Cheap, clean and abundant energy is by definition necessary for a highly efficient and productive global economy. Since natural gas provides about one half of the carbon footprint of crude oil, it makes sense that it is the logical source to bridge into a transition to renewable energy. Natural gas is plentiful, it is cheap and burns much cleaner than coal and crude oil/fuel oils.
In The Long Term
The share of fossil fuels in the U.S. has not changed very much over time; coal decreased from 23.5% to 18.5% while oil and natural gas increased from 44.4% to 44.5% and from 32% to 37%, respectively, from 1965 to 2016. We expect the U.S. to continue with a diversified energy mix by using science and technology for the development of its fossil fuel resources as well as increasing market share for renewables and bio-fuels. In our view, we think the global economy is unlikely to leave fossil fuels as the dominant energy source and their demand will continue to grow for several decades, even if their market share decreases relative to renewables.
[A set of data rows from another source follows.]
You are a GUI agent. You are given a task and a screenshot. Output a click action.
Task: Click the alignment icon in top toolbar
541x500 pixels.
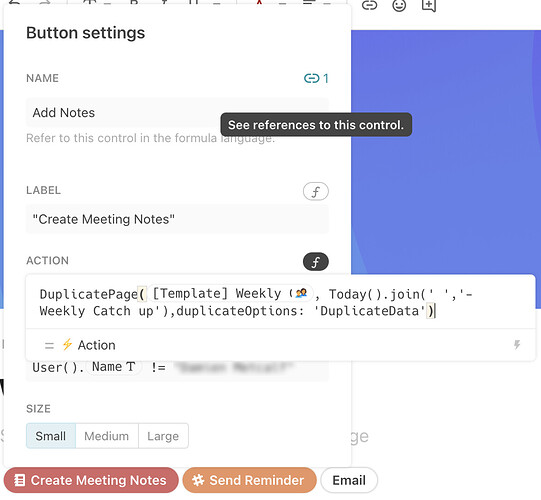[x=308, y=3]
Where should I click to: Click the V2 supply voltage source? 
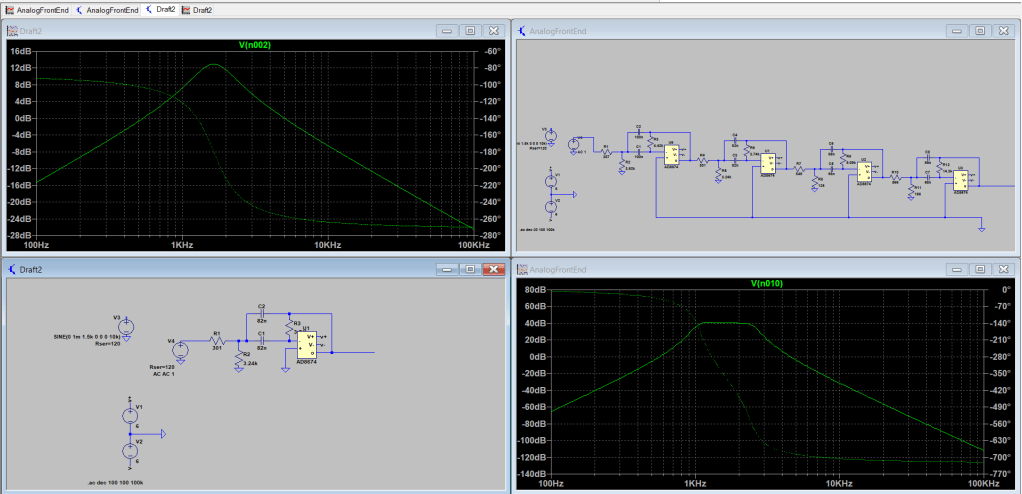(x=129, y=449)
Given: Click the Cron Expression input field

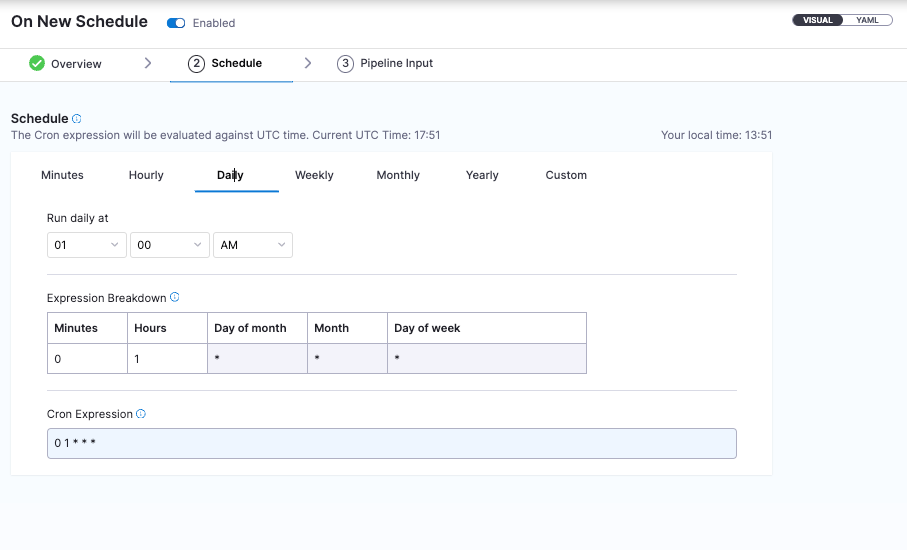Looking at the screenshot, I should point(391,443).
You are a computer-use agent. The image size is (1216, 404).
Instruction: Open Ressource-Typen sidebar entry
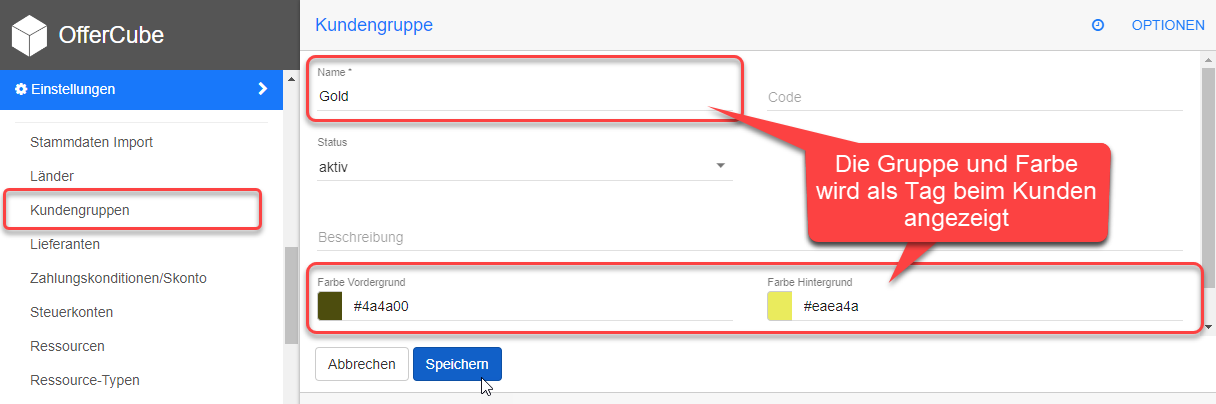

“The energy transition from fossil fuels to renewables is one that will be disruptive and at times chaotic. That said, sustainability of clean and abundant energy is critical and long term, renewables are the answer.”
It is also obvious that the transition to a low carbon economy will only be possible through decarbonization, which may be made possible by two ways: (1) increasing the share of low-carbon intensity natural gas and, (2) increasing the market share of renewables. The energy transition from fossil fuels to renewables is one that will be disruptive and at times chaotic. That said, sustainability of clean and abundant energy is critical and long term, renewables are the answer. In the meantime, oil and natural gas are not going away anytime soon. This play will take several decades to play out.